Many thanks to everyone who has supported me thus far!  There’s still about two more years to go, and I’m excited for the real work that is to come!

Making a Cantonese-Christian Family: Quotidian Habits of Language and Background in a Transnational Hongkonger Church (Population, Space, and Place)

My first article is finally out in press.

It is entitled ‘Making a Cantonese-Christian family: quotidian habits of language and background in a transnational Hongkonger church.’ It is part of a special issue of Population, Space, and Place: A Journal of Population Geography on Migration and Everyday Matters: Materiality and Sociality.  Edited by Elaine Ho (Leeds) and Madeleine Hatfield (Royal Holloway, University of London), this issue represents an approach to geographies of migration from the ground up.  We investigate everyday lives and quotidian geographies: how is space materially and socially created by people who have moved from one place to another?

My contribution tackles geographies of everyday life in both the religious dimension and the Hong Kong-Vancouver migration network.  This is based on my MA research, which took place in a transnational Hongkonger church in Metro Vancouver I have anonymised as St. Matthew’s Church.

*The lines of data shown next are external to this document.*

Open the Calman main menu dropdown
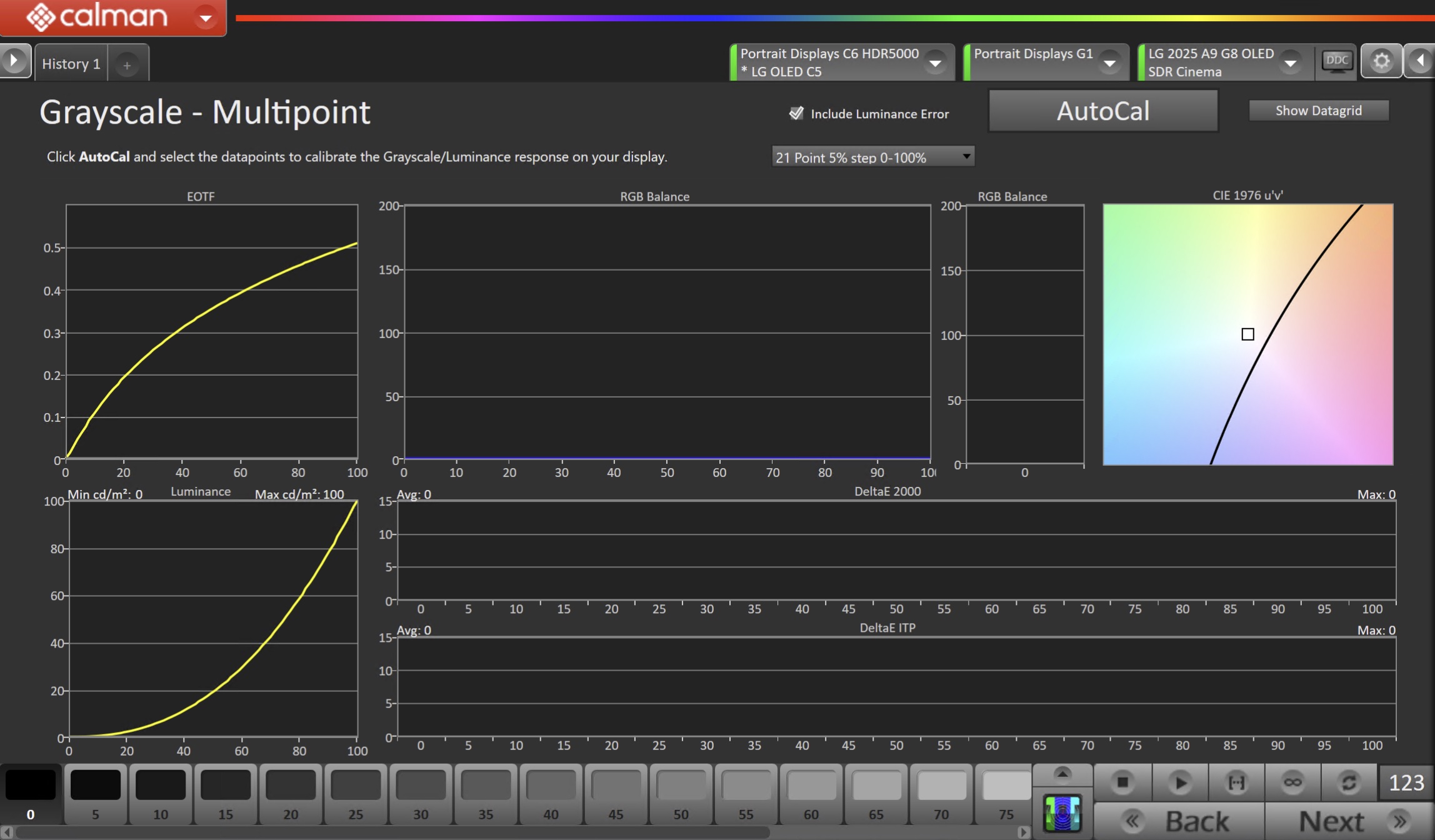 click(x=205, y=18)
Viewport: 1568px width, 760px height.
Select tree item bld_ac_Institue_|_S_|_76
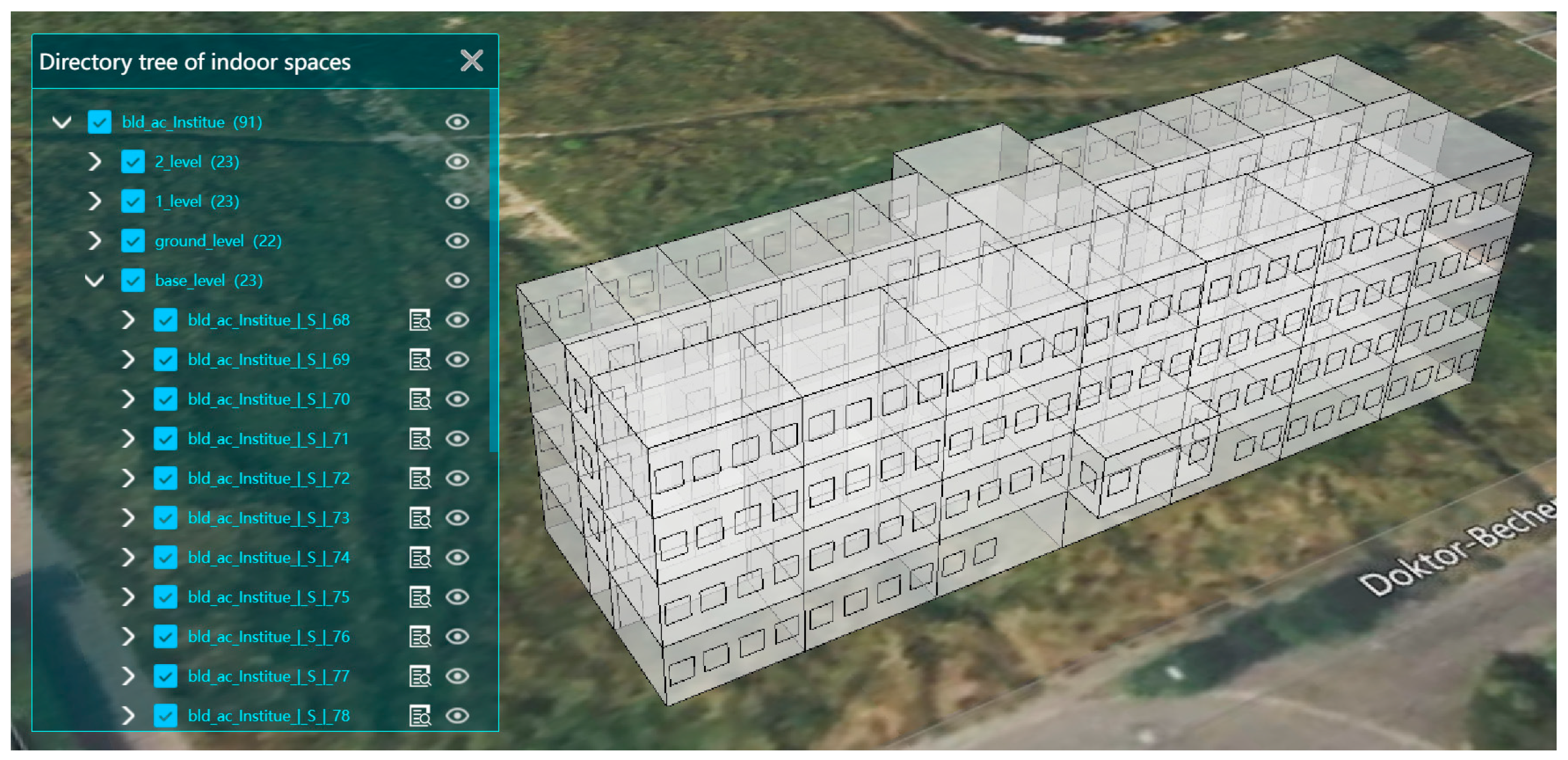click(268, 637)
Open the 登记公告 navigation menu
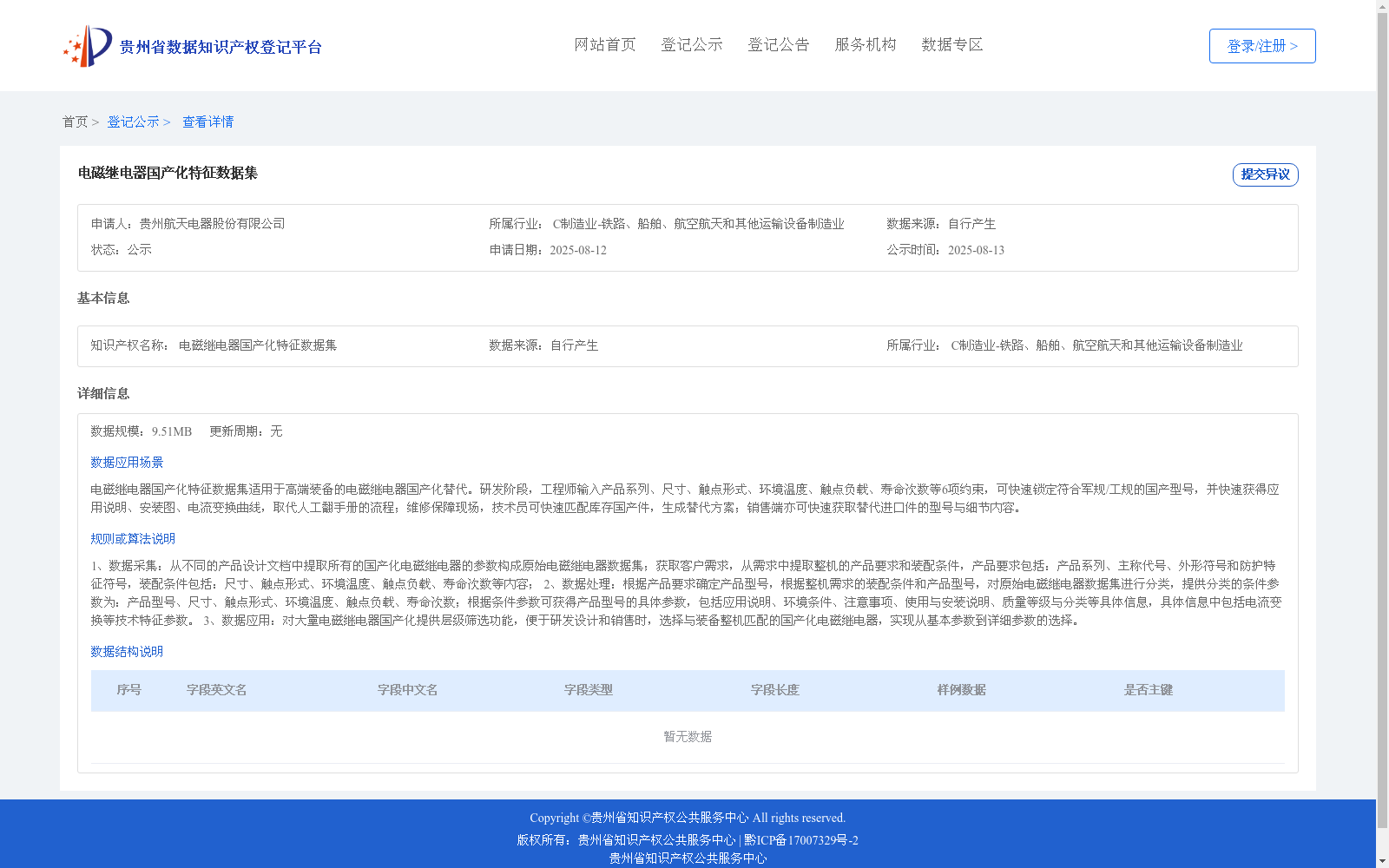Screen dimensions: 1389x868 779,45
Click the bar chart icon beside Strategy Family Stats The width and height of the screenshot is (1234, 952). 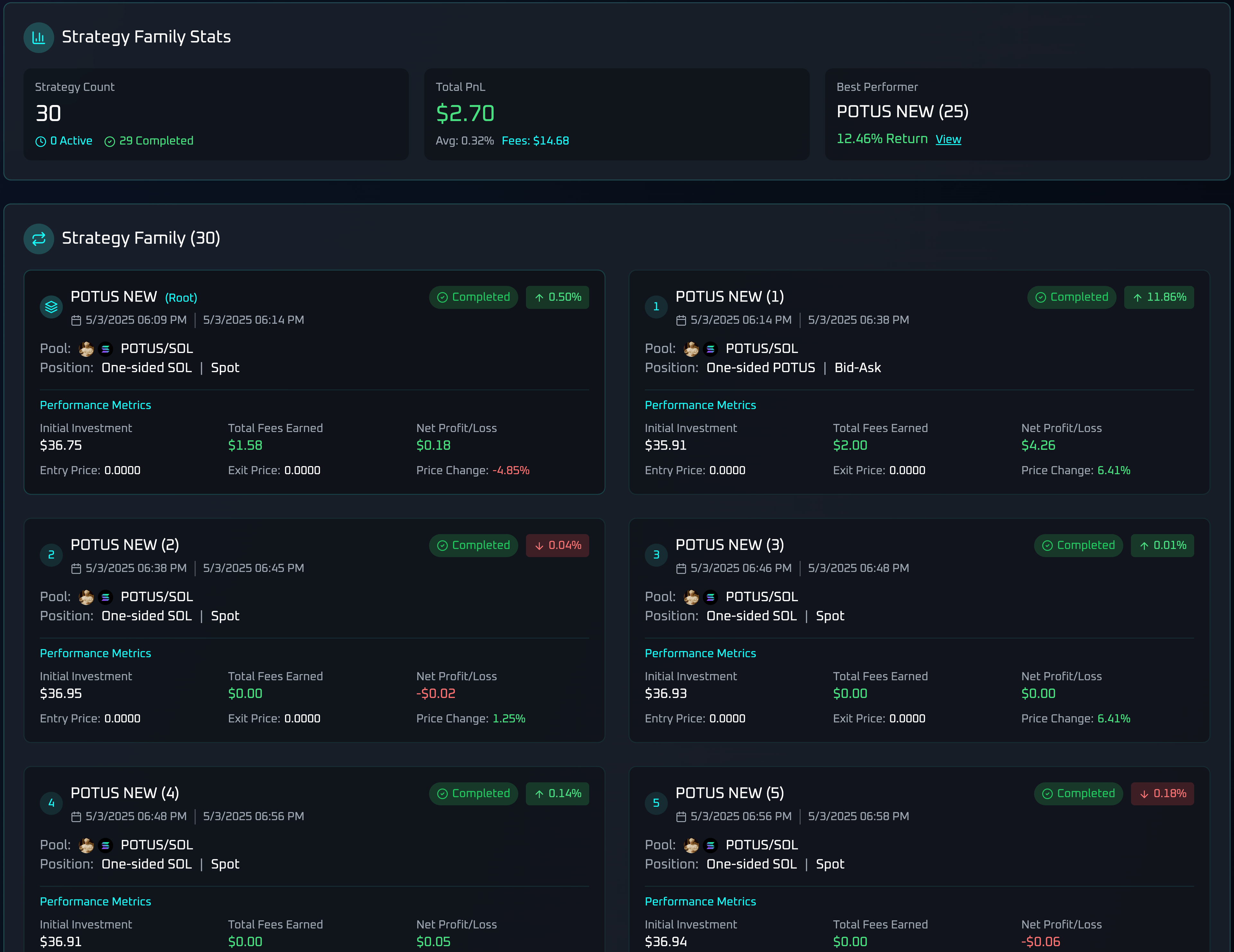[39, 37]
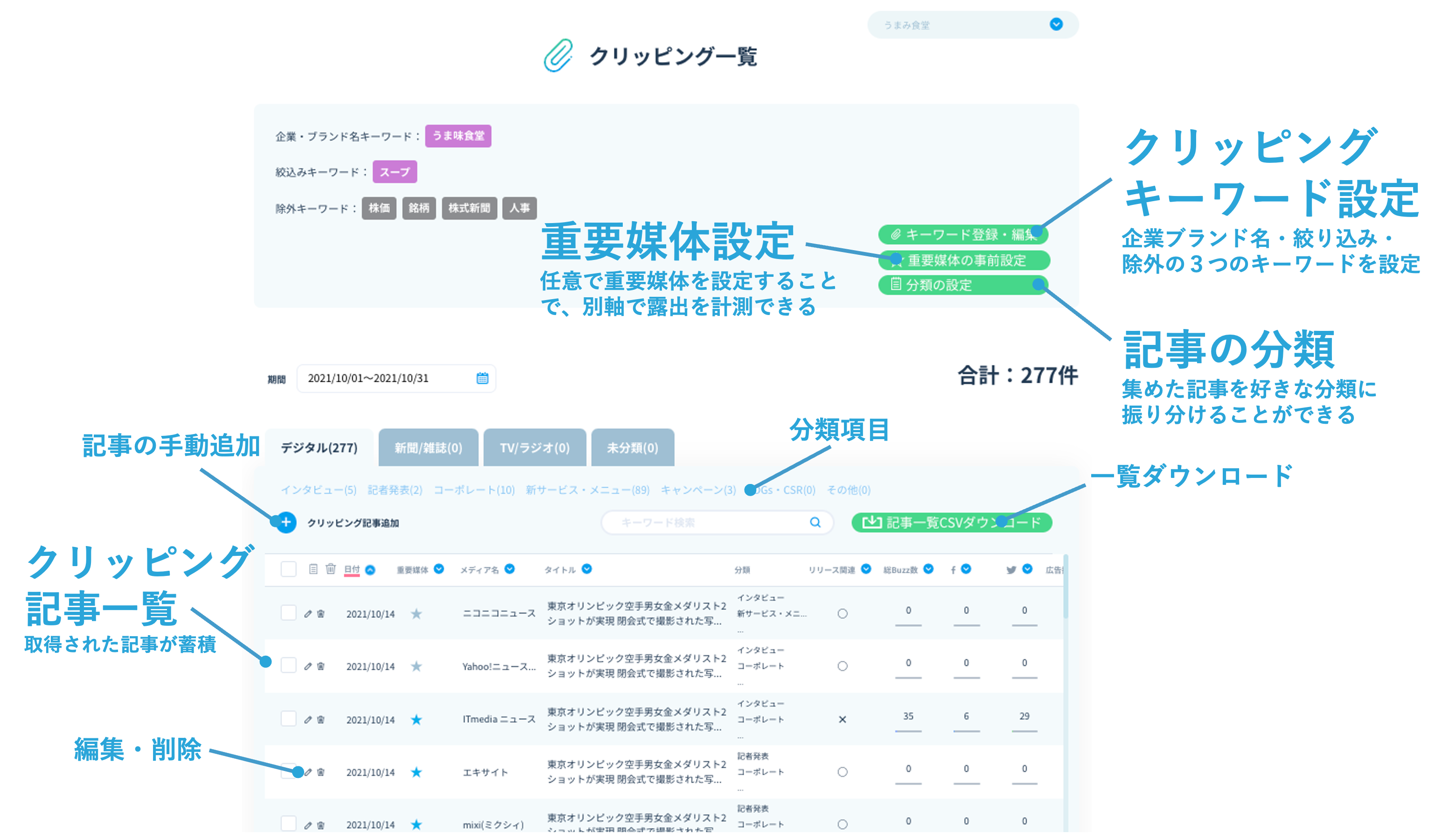The width and height of the screenshot is (1456, 834).
Task: Check the checkbox for ITmedia ニュース row
Action: 289,719
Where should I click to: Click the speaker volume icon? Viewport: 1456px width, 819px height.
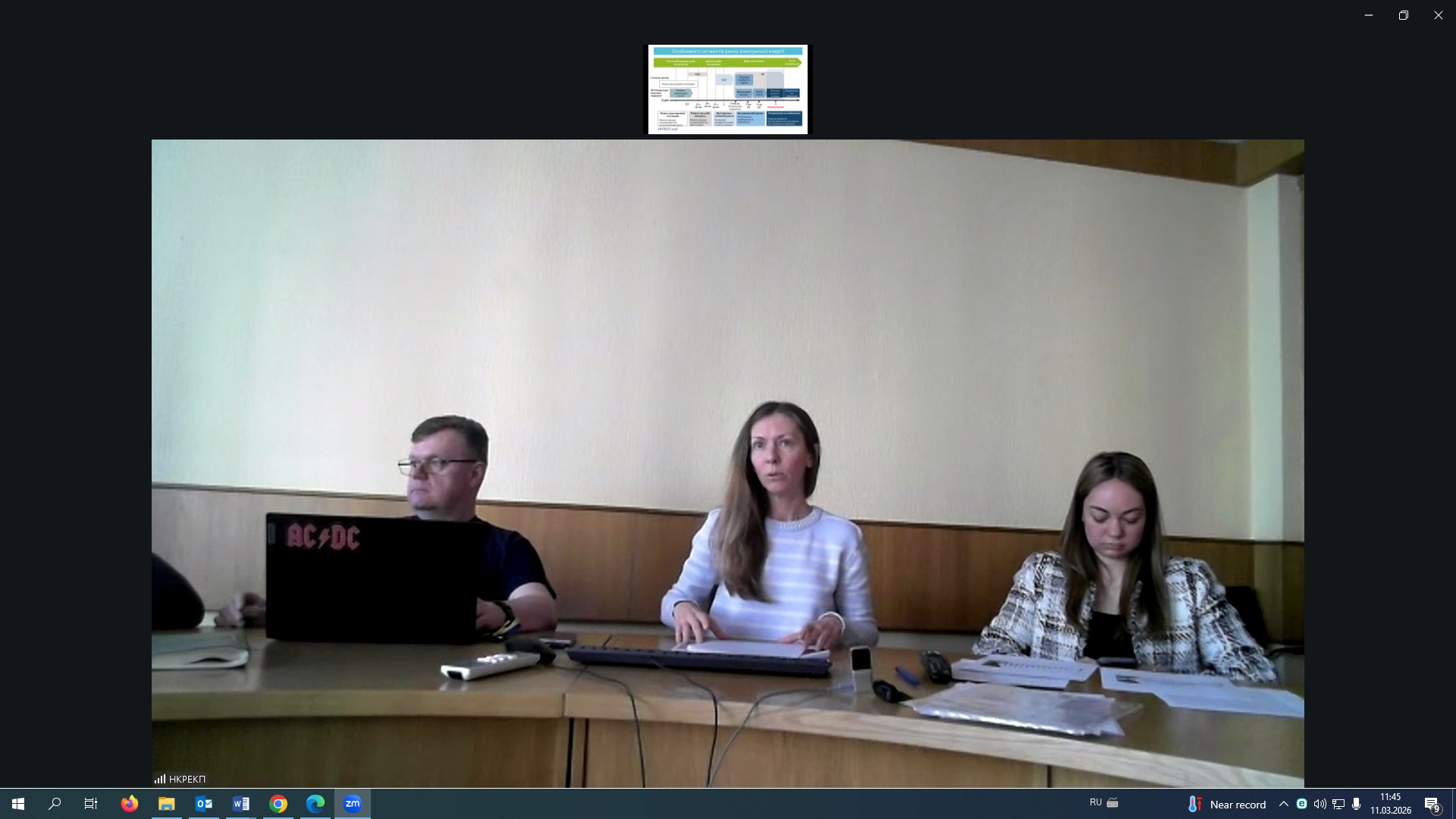1320,804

This paper looks at how St. Matthew’s Church became and is continually reinforced as a transnational Hongkonger church.  For the examination of everyday lives, I use the work of Michel de Certeau in The Practice of Everyday Life as an heuristic, differentiating between strategies in which ordinary citizens consciously plot political resistance and tactics in which people unconsciously and unreflectively use everyday habits to prop up their lifeworlds.  As I suggest in the paper, most of what goes into making a Cantonese-Christian family are everyday habits (de Certeau’s tactics) that are often subtle, unconscious, seemingly insignificant, and unreflected upon, but which turn out to be politically constructive at the end of the day. By advancing the geography of religion, I also am working within the boundaries of new cultural geography in which James Duncan famously showed in The City as Text that geographical landscapes, networks, and spaces don’t just exist superorganically in some abstract space above us, but are in fact constructed politically over time.

Here’s the abstract:

Studies of the Hong Kong-Vancouver transnational migration network seldom pay close attention to religion in the everyday lives of Hongkonger migrants. Based on 9 months of ethnographic fieldwork at St. Matthew’s Church, a Hong Kong church in Metro Vancouver, this paper examines the tacit assumptions and taken-for-granted quotidian practices through which a Hongkonger church is made. I argue that St. Matthew’s Church has been constructed as a Hong Kong Cantonese-Christian family space through the everyday use of language and invocations of a common educational background. This argument extends the literature on Hongkonger migration to Metro Vancouver by grounding it in a religious site whose intersections with Hong Kong migration to Vancouver consolidates the church as a religious mission with a specifically Hongkonger migration narrative. This consolidation is problematised as I show that contestations in church life by migrants from the People’s Republic of China over language and asymmetrical educational backgrounds both reinforce and challenge the church as a Hongkonger congregation. Through an examination of these everyday interactions at St. Matthew’s Church, this paper advances the geography of religion as I demonstrate that specific geographical narratives and networks shape quotidian practices in religious sites.